[Exercise]
Can you retype every record below exactly as written?

Pixel coordinate grounding data
★ ★ ★ ★ ★ ★ ★

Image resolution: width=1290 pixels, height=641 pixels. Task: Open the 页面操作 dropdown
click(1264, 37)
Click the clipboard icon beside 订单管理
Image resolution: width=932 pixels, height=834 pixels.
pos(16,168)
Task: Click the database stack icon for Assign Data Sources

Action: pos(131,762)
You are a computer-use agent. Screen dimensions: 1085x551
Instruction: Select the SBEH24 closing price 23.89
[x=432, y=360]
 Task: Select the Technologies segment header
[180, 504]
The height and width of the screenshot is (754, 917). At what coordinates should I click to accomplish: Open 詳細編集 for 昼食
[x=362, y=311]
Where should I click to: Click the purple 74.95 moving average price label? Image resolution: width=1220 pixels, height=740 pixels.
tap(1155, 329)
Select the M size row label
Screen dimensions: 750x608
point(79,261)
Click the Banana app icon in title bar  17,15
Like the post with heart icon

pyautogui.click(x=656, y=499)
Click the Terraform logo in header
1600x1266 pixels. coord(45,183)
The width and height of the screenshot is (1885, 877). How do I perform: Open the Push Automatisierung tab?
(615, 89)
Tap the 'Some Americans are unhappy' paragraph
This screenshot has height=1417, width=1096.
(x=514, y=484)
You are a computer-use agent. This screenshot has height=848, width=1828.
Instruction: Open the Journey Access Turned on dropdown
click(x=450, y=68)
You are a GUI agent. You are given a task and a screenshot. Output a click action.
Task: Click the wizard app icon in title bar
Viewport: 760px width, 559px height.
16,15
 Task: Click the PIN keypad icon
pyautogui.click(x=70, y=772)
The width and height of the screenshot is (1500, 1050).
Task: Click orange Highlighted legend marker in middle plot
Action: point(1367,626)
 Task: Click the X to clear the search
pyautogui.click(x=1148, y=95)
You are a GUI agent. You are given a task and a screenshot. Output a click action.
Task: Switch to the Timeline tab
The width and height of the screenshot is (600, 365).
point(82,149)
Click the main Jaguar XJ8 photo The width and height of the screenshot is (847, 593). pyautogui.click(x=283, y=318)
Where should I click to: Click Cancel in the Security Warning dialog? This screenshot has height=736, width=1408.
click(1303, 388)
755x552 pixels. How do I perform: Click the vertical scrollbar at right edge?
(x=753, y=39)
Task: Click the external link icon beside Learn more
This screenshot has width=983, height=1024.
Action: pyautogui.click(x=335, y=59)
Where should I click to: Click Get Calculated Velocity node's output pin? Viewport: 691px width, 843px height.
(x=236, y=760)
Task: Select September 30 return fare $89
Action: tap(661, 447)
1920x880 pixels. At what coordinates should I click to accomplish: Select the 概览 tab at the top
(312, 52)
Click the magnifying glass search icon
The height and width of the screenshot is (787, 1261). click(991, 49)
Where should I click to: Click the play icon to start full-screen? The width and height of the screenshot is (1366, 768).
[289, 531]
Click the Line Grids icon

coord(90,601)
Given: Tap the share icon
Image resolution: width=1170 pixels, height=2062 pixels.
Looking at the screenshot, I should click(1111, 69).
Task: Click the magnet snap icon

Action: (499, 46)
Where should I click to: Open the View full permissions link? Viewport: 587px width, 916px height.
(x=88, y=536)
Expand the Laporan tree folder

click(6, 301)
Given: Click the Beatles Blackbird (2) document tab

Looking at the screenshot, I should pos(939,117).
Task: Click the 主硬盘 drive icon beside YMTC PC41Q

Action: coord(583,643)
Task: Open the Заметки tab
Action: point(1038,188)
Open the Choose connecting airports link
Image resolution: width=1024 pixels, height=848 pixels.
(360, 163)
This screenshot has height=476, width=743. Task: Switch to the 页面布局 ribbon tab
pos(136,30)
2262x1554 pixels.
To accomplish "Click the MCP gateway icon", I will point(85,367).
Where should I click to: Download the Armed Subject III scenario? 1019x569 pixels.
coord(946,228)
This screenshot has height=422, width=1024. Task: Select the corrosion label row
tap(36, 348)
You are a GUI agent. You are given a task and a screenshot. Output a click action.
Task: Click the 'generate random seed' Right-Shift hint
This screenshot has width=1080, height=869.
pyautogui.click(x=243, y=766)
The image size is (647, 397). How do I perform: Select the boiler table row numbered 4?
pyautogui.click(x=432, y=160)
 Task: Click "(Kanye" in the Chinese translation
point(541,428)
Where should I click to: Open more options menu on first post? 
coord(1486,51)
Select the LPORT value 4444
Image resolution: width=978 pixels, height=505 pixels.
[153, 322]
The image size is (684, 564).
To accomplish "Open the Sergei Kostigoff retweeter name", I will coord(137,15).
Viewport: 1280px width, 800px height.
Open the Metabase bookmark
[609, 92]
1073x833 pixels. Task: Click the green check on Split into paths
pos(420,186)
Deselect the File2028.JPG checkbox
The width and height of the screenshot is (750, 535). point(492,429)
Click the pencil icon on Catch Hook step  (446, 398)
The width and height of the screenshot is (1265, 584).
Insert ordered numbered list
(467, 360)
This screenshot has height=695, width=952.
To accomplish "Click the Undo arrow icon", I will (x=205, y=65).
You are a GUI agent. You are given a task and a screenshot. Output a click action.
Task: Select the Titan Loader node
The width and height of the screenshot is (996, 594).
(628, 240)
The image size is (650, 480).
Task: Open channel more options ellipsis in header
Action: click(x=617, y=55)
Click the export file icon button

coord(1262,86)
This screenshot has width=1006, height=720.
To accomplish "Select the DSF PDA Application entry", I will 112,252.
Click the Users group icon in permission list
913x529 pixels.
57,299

★ ★ ★ ★ ★ ★ ★

[The completed task]
Image resolution: width=1290 pixels, height=641 pixels. Task: Open the 页面操作 dropdown
click(1264, 37)
Click the clipboard icon beside 订单管理
Image resolution: width=932 pixels, height=834 pixels.
pos(16,168)
Task: Click the database stack icon for Assign Data Sources

Action: pos(131,762)
You are a computer-use agent. Screen dimensions: 1085x551
Instruction: Select the SBEH24 closing price 23.89
[x=432, y=360]
 Task: Select the Technologies segment header
[180, 504]
The height and width of the screenshot is (754, 917). At what coordinates should I click to accomplish: Open 詳細編集 for 昼食
[x=362, y=311]
Where should I click to: Click the purple 74.95 moving average price label? Image resolution: width=1220 pixels, height=740 pixels.
tap(1155, 329)
Select the M size row label
Screen dimensions: 750x608
point(79,261)
Click the Banana app icon in title bar  17,15
Like the post with heart icon

pyautogui.click(x=656, y=499)
Click the Terraform logo in header
1600x1266 pixels. coord(45,183)
The width and height of the screenshot is (1885, 877). How do I perform: Open the Push Automatisierung tab?
(615, 89)
Tap the 'Some Americans are unhappy' paragraph
This screenshot has height=1417, width=1096.
(x=514, y=484)
You are a computer-use agent. This screenshot has height=848, width=1828.
Instruction: Open the Journey Access Turned on dropdown
click(x=450, y=68)
You are a GUI agent. You are given a task and a screenshot. Output a click action.
Task: Click the wizard app icon in title bar
Viewport: 760px width, 559px height.
16,15
 Task: Click the PIN keypad icon
pyautogui.click(x=70, y=772)
The width and height of the screenshot is (1500, 1050).
Task: Click orange Highlighted legend marker in middle plot
Action: point(1367,626)
 Task: Click the X to clear the search
pyautogui.click(x=1148, y=95)
You are a GUI agent. You are given a task and a screenshot. Output a click action.
Task: Switch to the Timeline tab
The width and height of the screenshot is (600, 365).
point(82,149)
Click the main Jaguar XJ8 photo The width and height of the screenshot is (847, 593). pyautogui.click(x=283, y=318)
Where should I click to: Click Cancel in the Security Warning dialog? This screenshot has height=736, width=1408.
click(1303, 388)
755x552 pixels. How do I perform: Click the vertical scrollbar at right edge?
(x=753, y=39)
Task: Click the external link icon beside Learn more
This screenshot has width=983, height=1024.
Action: pyautogui.click(x=335, y=59)
Where should I click to: Click Get Calculated Velocity node's output pin? Viewport: 691px width, 843px height.
(x=236, y=760)
Task: Select September 30 return fare $89
Action: tap(661, 447)
1920x880 pixels. At what coordinates should I click to accomplish: Select the 概览 tab at the top
(312, 52)
Click the magnifying glass search icon
The height and width of the screenshot is (787, 1261). click(991, 49)
Where should I click to: Click the play icon to start full-screen? The width and height of the screenshot is (1366, 768).
[289, 531]
Click the Line Grids icon

coord(90,601)
Given: Tap the share icon
Image resolution: width=1170 pixels, height=2062 pixels.
Looking at the screenshot, I should click(1111, 69).
Task: Click the magnet snap icon

Action: (499, 46)
Where should I click to: Open the View full permissions link? Viewport: 587px width, 916px height.
(x=88, y=536)
Expand the Laporan tree folder

click(6, 301)
Given: Click the Beatles Blackbird (2) document tab

Looking at the screenshot, I should pos(939,117).
Task: Click the 主硬盘 drive icon beside YMTC PC41Q

Action: coord(583,643)
Task: Open the Заметки tab
Action: point(1038,188)
Open the Choose connecting airports link
Image resolution: width=1024 pixels, height=848 pixels.
(360, 163)
This screenshot has height=476, width=743. Task: Switch to the 页面布局 ribbon tab
pos(136,30)
2262x1554 pixels.
To accomplish "Click the MCP gateway icon", I will point(85,367).
Where should I click to: Download the Armed Subject III scenario? 1019x569 pixels.
coord(946,228)
This screenshot has height=422, width=1024. Task: Select the corrosion label row
tap(36, 348)
You are a GUI agent. You are given a task and a screenshot. Output a click action.
Task: Click the 'generate random seed' Right-Shift hint
This screenshot has width=1080, height=869.
pyautogui.click(x=243, y=766)
The image size is (647, 397). How do I perform: Select the boiler table row numbered 4?
pyautogui.click(x=432, y=160)
 Task: Click "(Kanye" in the Chinese translation
point(541,428)
Where should I click to: Open more options menu on first post? 
coord(1486,51)
Select the LPORT value 4444
Image resolution: width=978 pixels, height=505 pixels.
[153, 322]
The image size is (684, 564).
To accomplish "Open the Sergei Kostigoff retweeter name", I will coord(137,15).
Viewport: 1280px width, 800px height.
Open the Metabase bookmark
[609, 92]
1073x833 pixels. Task: Click the green check on Split into paths
pos(420,186)
Deselect the File2028.JPG checkbox
The width and height of the screenshot is (750, 535). point(492,429)
Click the pencil icon on Catch Hook step  (446, 398)
The width and height of the screenshot is (1265, 584).
Insert ordered numbered list
(467, 360)
This screenshot has height=695, width=952.
To accomplish "Click the Undo arrow icon", I will (x=205, y=65).
You are a GUI agent. You are given a task and a screenshot. Output a click action.
Task: Select the Titan Loader node
The width and height of the screenshot is (996, 594).
(628, 240)
The image size is (650, 480).
Task: Open channel more options ellipsis in header
Action: click(x=617, y=55)
Click the export file icon button

coord(1262,86)
This screenshot has width=1006, height=720.
To accomplish "Select the DSF PDA Application entry", I will 112,252.
Click the Users group icon in permission list
913x529 pixels.
57,299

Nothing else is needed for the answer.